73      Par ailleurs, la Cour a déjà dit pour droit que le fait qu’un organe exerçant des activités économiques de caractère industriel ou commercial fût intégré dans l’administration de l’État avec lequel il se confondait dans une même personne juridique n’empêchait pas l’existence des relations financières entre l’État et cet organe. En effet, par le moyen d’allocations de fonds budgétaires, l’État dispose, par définition, du pouvoir d’exercer une influence sur la gestion économique de l’entreprise, permettant de compenser des pertes d’exploitation et de mettre à la disposition de l’entreprise de nouveaux fonds, et peut ainsi permettre à celle-ci de poursuivre une exploitation en dehors de règles d’une gestion commerciale normale (arrêt de la Cour du 16 juin 1987, Commission/Italie, 118/85, Rec. p. 2599, point 13).

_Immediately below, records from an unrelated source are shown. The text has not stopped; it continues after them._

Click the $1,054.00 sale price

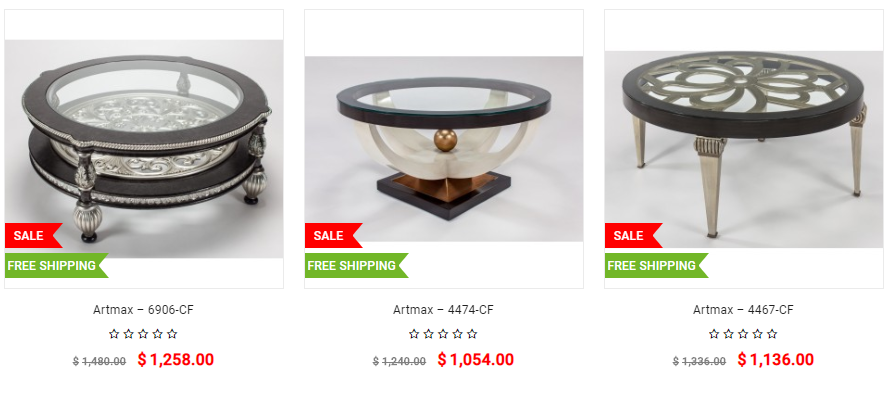[476, 359]
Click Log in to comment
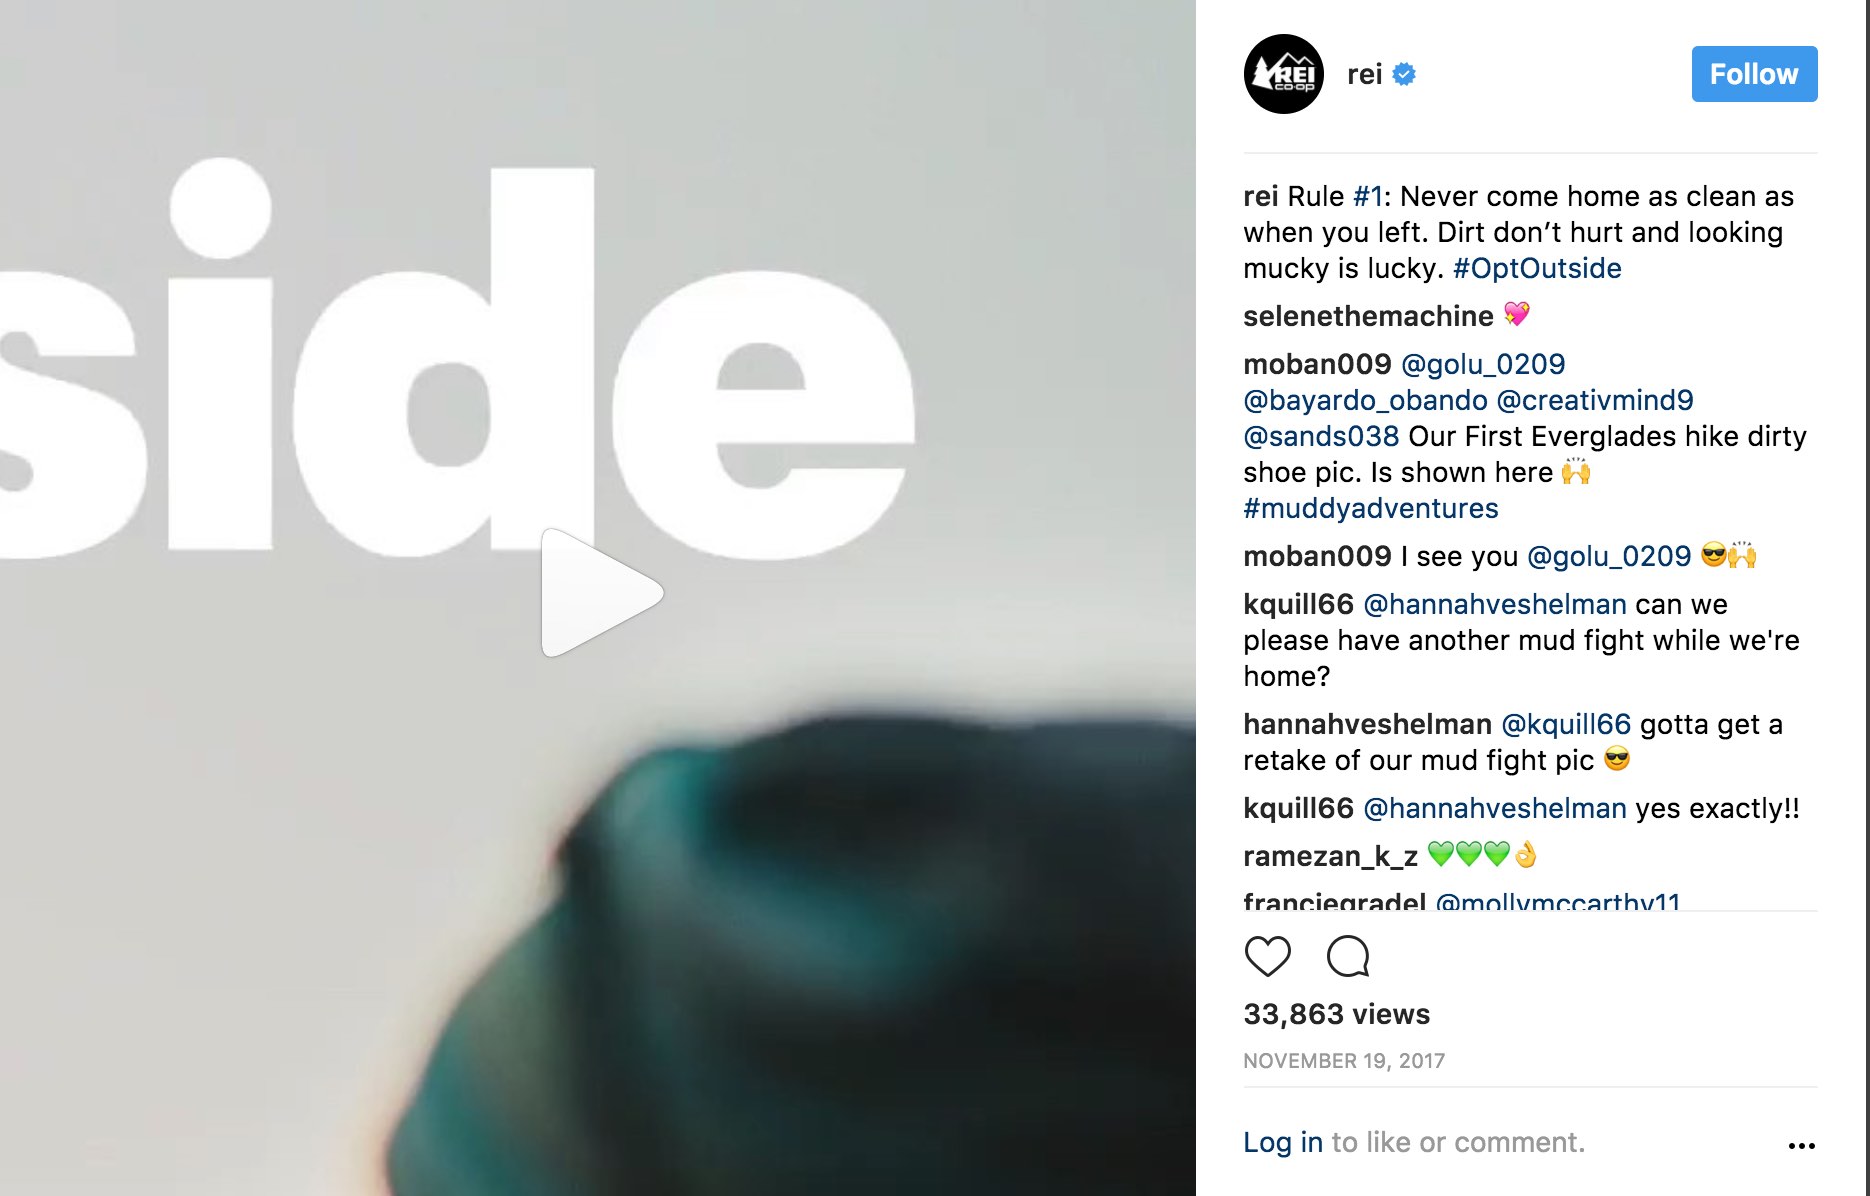Screen dimensions: 1870x1196 [x=1282, y=1142]
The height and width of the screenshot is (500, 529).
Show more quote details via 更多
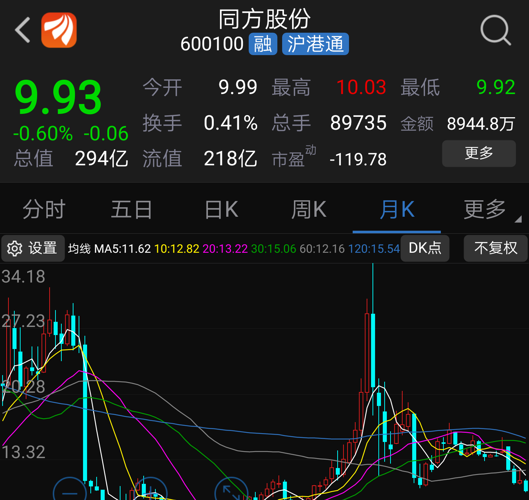pyautogui.click(x=479, y=154)
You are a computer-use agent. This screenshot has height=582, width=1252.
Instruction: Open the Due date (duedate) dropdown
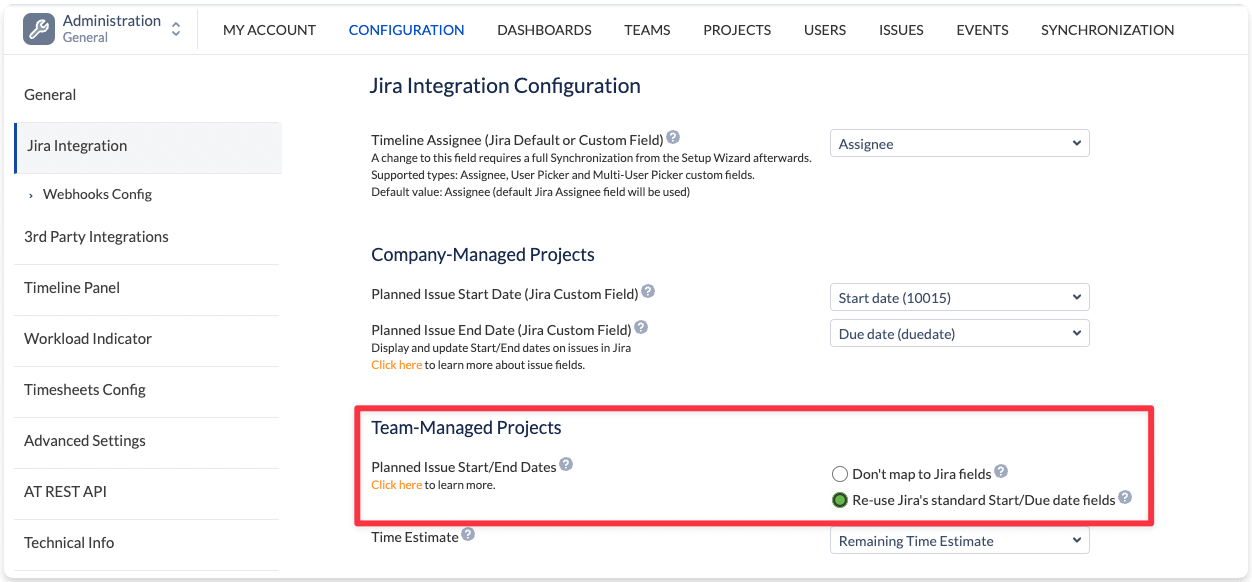(959, 334)
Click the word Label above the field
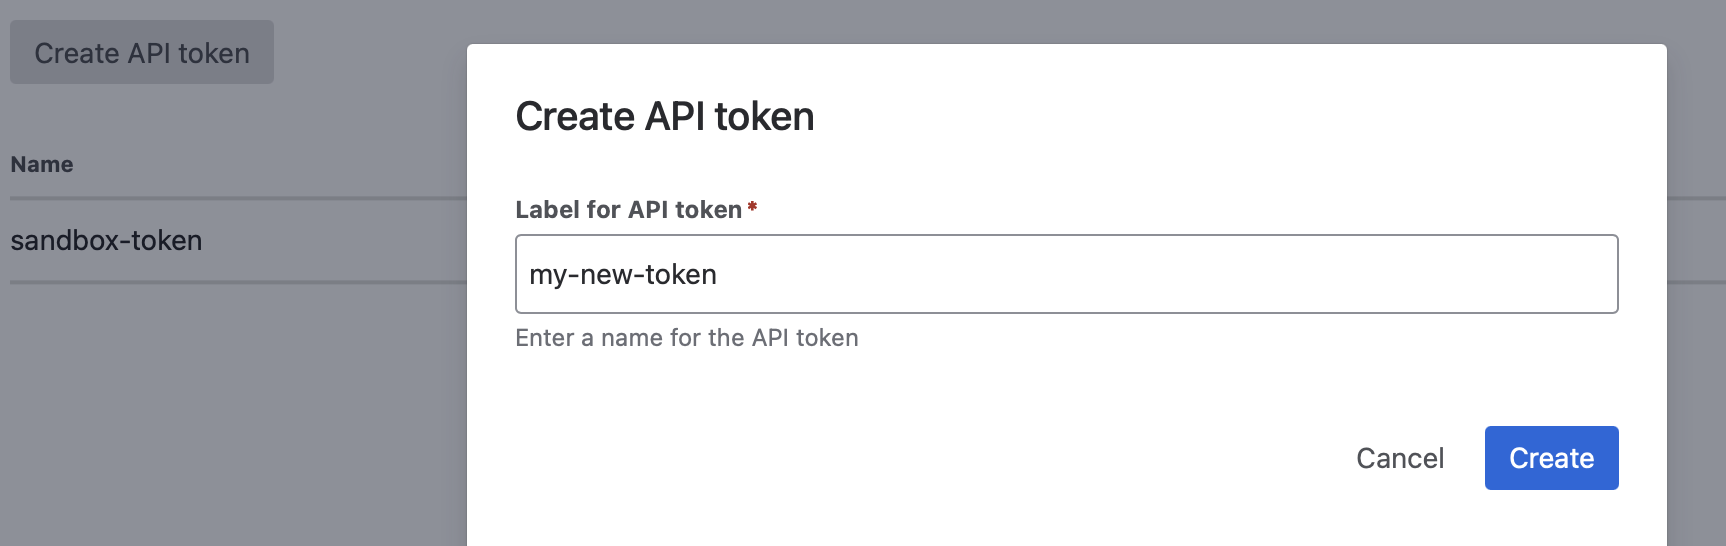The height and width of the screenshot is (546, 1726). point(547,210)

74      En deuxième lieu, s’agissant de l’argument selon lequel le Bundesverwaltungsgericht, dans son arrêt du 16 décembre 2010, point 16 supra, aurait également constaté que le marché n’était pas ouvert en ce qui concerne l’élimination des matières des catégories 1 et 2 sur le territoire de compétence de la requérante, il convient de relever que celui-ci a conclu, aux points 38 et 39 de son arrêt, à l’absence de marché en raison du fait que l’élimination des matières des catégories 1 et 2 sur le territoire de compétence de la requérante constituait une mission relevant de l’exercice des prérogatives de puissance publique, ce qui exclurait l’ouverture d’un marché. Or, il a déjà été constaté que l’argumentation de la requérante ne démontre pas que l’élimination des matières des catégories 1 et 2 se rattachait à l’exercice des prérogatives de puissance publique (voir point 62 ci-dessus). La simple référence à l’arrêt du Bundesverwaltungsgericht, point 16 supra, ne fournit aucun autre élément permettant de remettre en cause cette constatation.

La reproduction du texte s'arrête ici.